(TASK OBJECTIVE):
Could you reproduce the rows from the very first one through the line containing "click(x=44, y=133)", inclusive, with "magnifier" replaced by "magnifying glass" and nothing else altered? Leave the pictures out of your answer.

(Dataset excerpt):
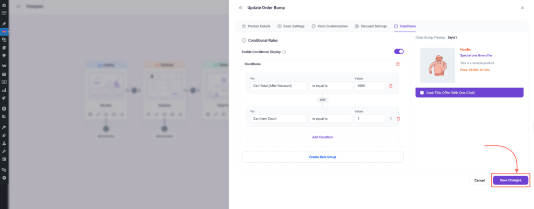This screenshot has height=209, width=534.
Task: Delete the Cart Total condition row
Action: [391, 85]
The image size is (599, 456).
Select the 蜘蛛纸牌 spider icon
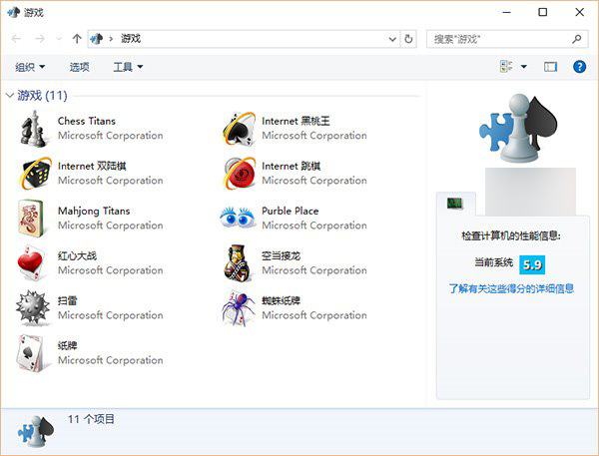[238, 308]
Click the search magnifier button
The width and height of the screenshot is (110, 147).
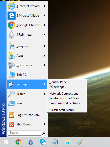click(x=44, y=133)
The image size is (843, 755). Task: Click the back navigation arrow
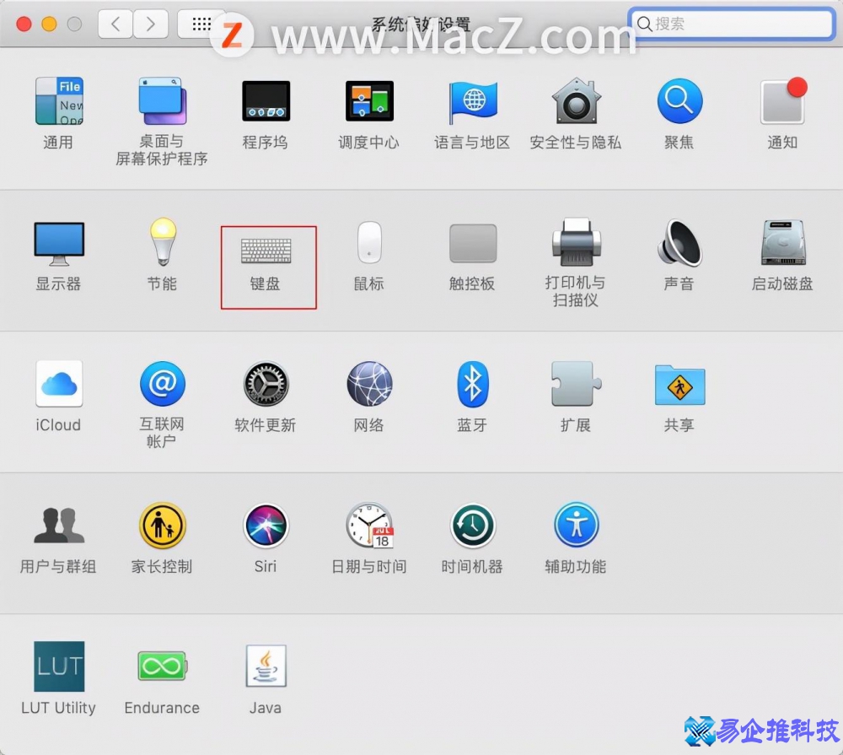[x=115, y=24]
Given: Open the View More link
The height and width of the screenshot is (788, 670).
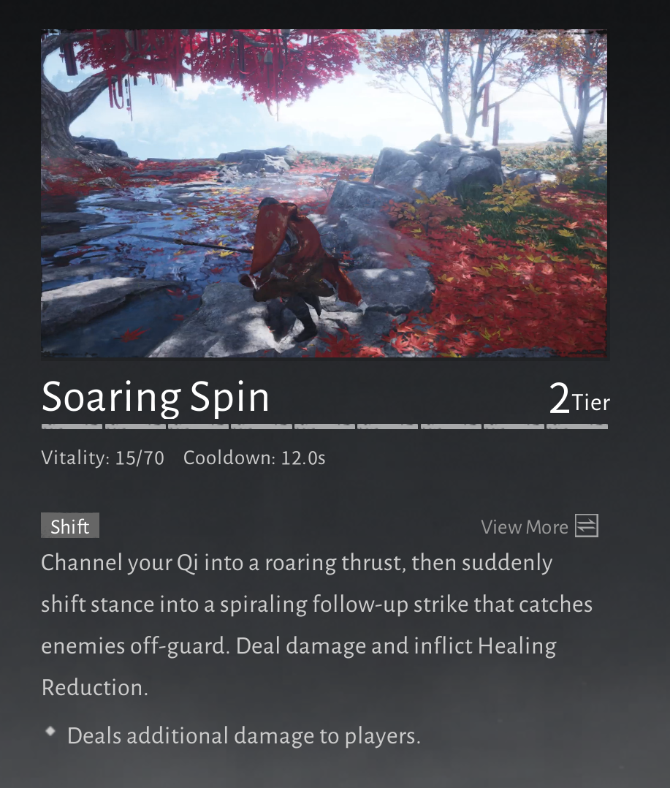Looking at the screenshot, I should coord(525,526).
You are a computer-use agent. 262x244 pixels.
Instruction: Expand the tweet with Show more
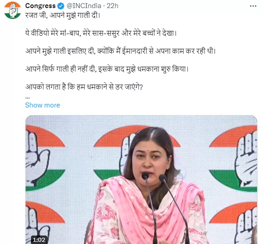(x=43, y=105)
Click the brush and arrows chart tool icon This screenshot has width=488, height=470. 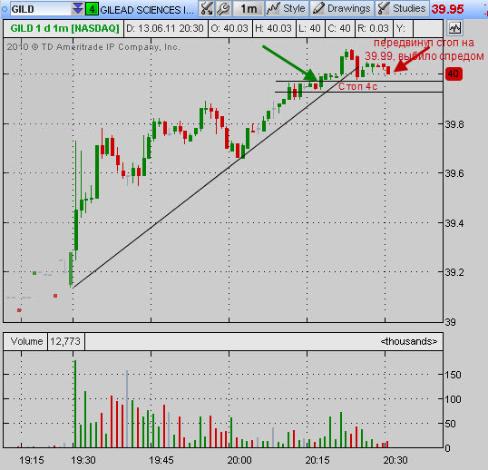click(206, 8)
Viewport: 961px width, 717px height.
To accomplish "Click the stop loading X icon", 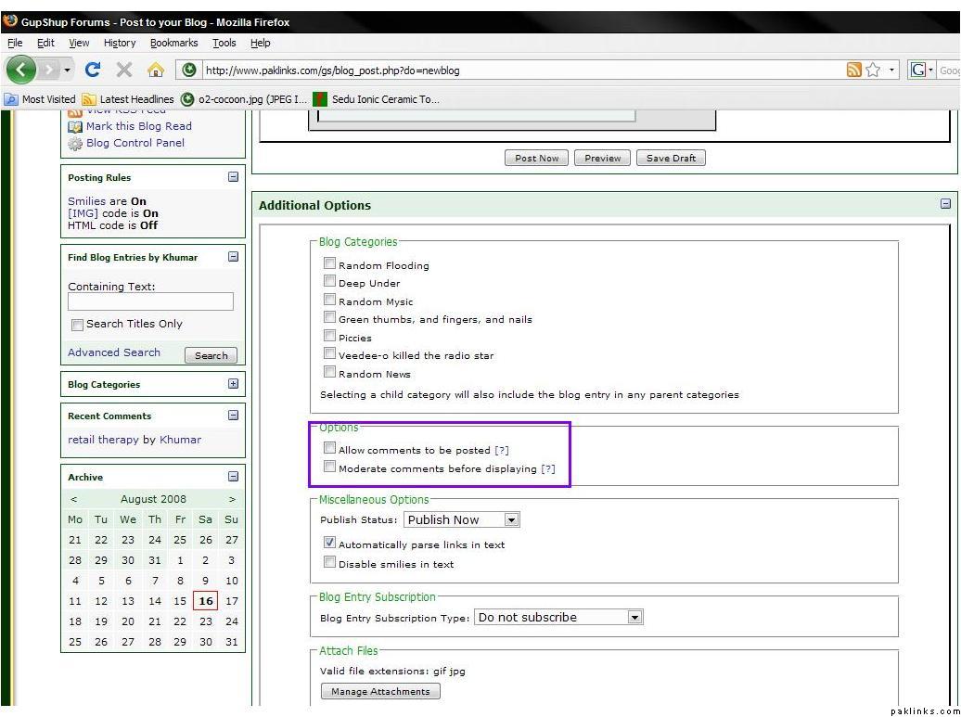I will [x=124, y=70].
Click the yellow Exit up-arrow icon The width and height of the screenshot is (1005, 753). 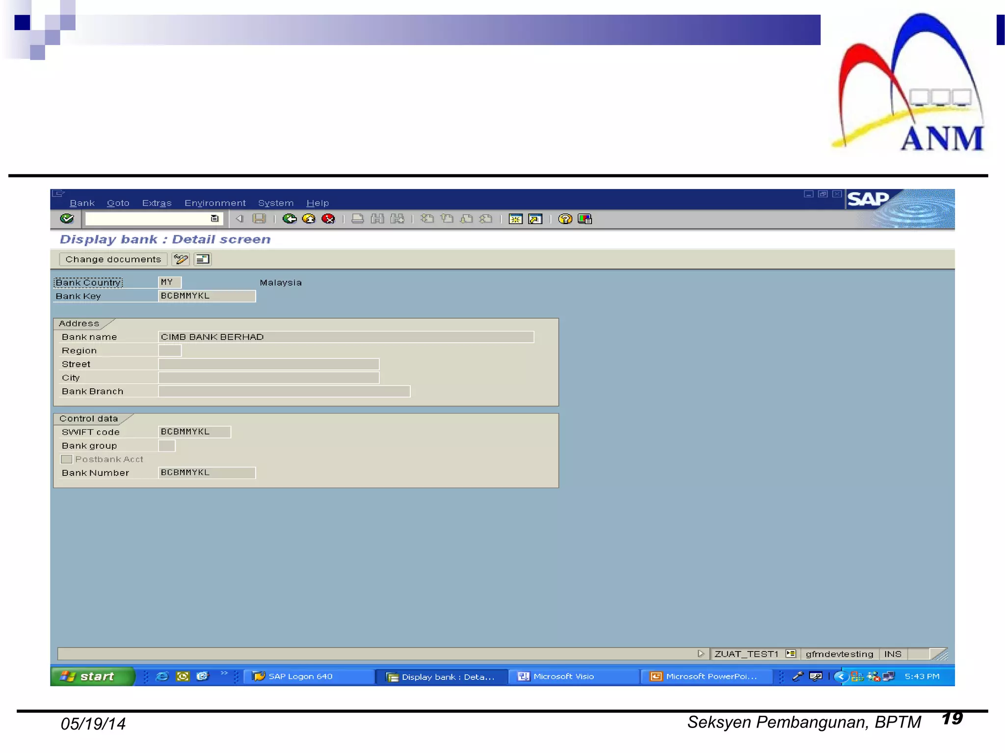click(309, 219)
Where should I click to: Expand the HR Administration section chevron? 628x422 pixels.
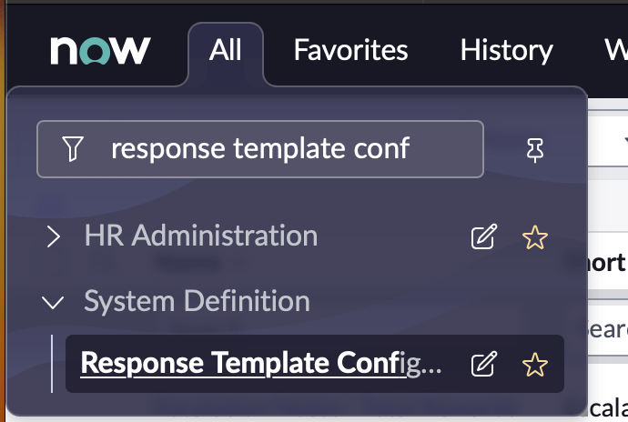(54, 237)
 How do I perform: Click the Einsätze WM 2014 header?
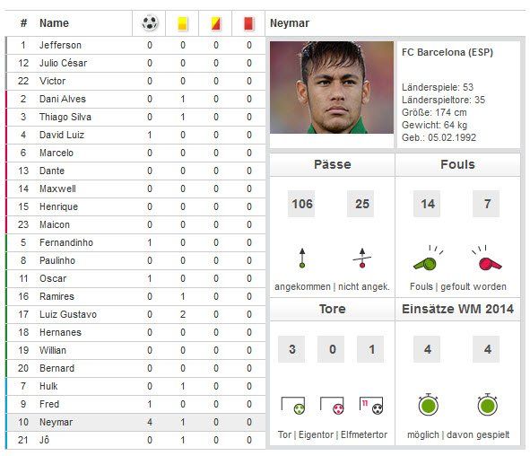tap(457, 309)
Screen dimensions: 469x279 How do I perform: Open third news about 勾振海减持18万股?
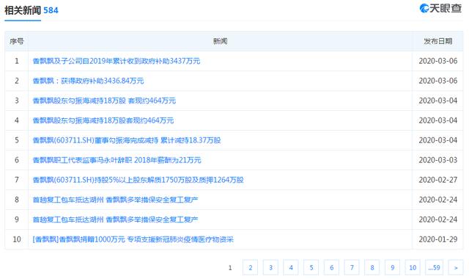coord(104,101)
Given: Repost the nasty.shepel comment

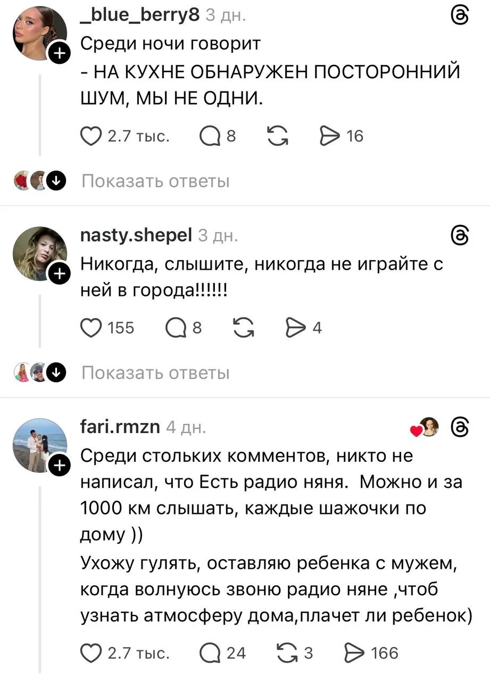Looking at the screenshot, I should click(x=244, y=328).
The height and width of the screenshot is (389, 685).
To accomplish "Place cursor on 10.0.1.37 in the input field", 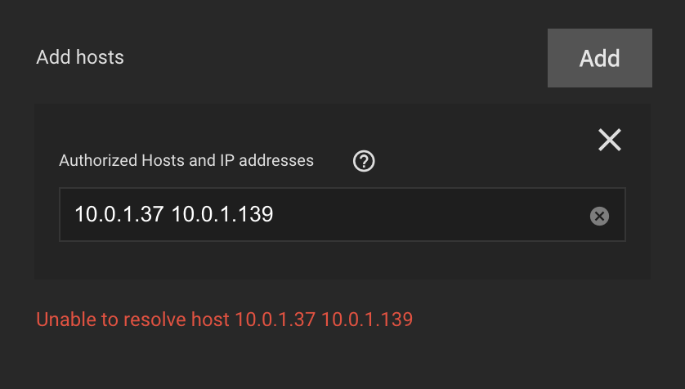I will 119,214.
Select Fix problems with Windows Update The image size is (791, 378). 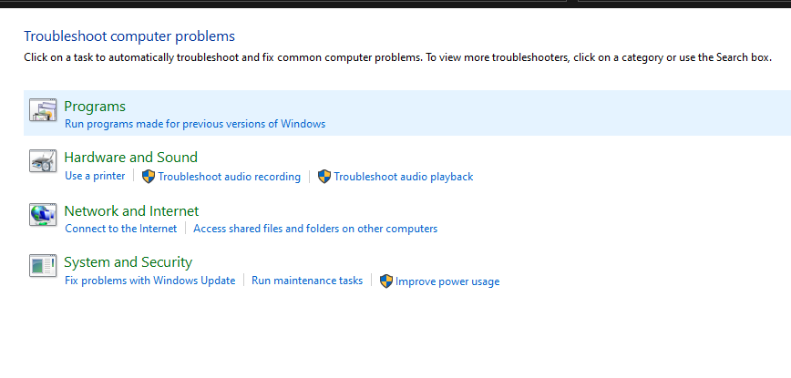click(x=149, y=281)
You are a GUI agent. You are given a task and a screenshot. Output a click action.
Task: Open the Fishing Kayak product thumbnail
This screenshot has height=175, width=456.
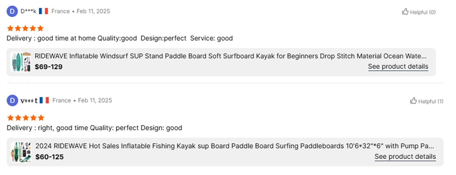pos(21,152)
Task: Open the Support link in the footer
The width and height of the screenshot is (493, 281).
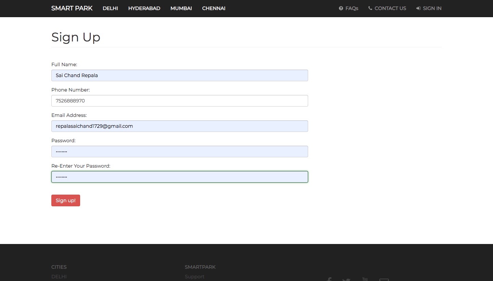Action: 194,277
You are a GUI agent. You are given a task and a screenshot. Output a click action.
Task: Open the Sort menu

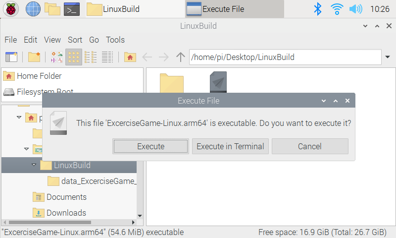point(75,40)
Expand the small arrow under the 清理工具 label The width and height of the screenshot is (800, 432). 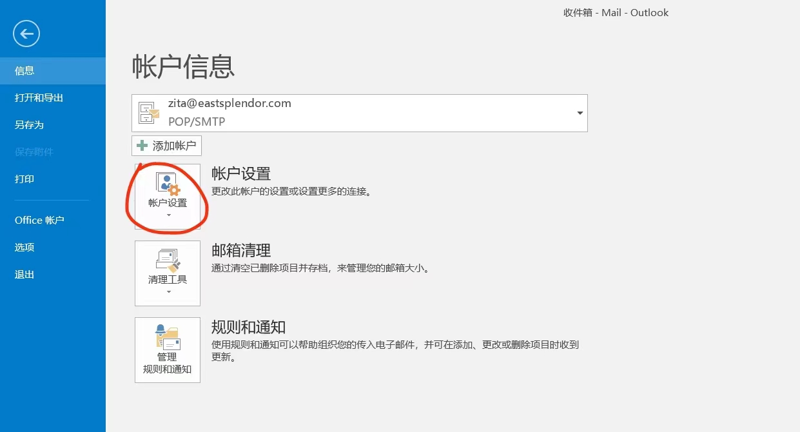[x=168, y=292]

(FINISHED EXERCISE):
This screenshot has height=209, width=534.
Task: Delete the Cart Total condition row
Action: [391, 85]
The image size is (599, 456).
Select the 蜘蛛纸牌 spider icon
[238, 308]
Click the search magnifying glass button
The width and height of the screenshot is (110, 147).
click(x=44, y=133)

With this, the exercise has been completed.